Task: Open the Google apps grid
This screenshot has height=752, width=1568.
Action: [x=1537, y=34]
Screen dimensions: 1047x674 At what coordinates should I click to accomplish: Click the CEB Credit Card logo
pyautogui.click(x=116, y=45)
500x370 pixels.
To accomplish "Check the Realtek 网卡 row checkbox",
--
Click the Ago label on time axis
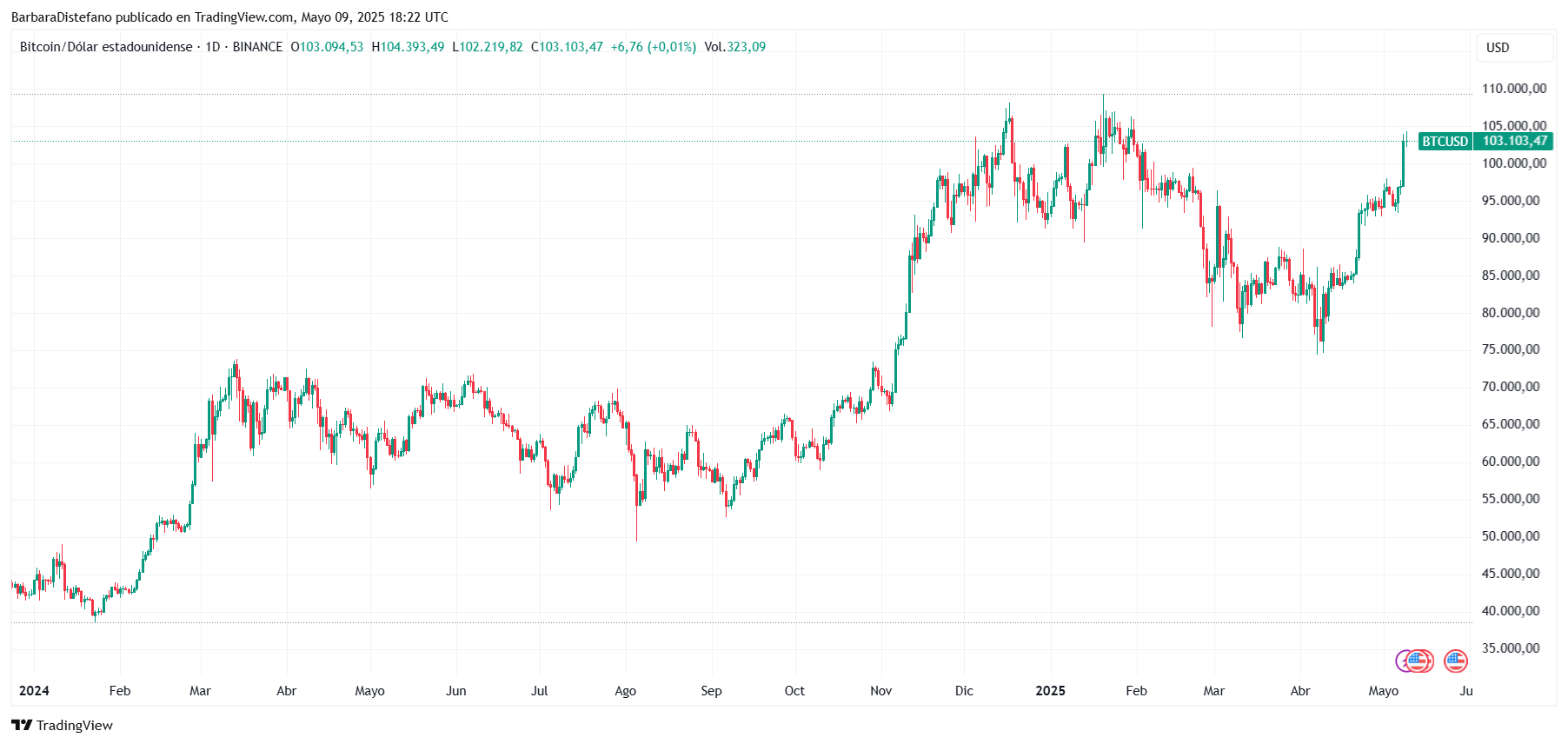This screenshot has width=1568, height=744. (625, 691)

-- Task statement --
Lay out the lines of the records starting at the line containing "500x370 pixels." and ending at the line containing "the Realtek 网卡" as a Markdown table, with columns No. and Text for the row number and the line, and leave out blank lines.

-- Exercise answer --
| No. | Text |
|---|---|
| 1 | 500x370 pixels. |
| 2 | To accomplish "Check the Realtek 网卡 row checkbox", |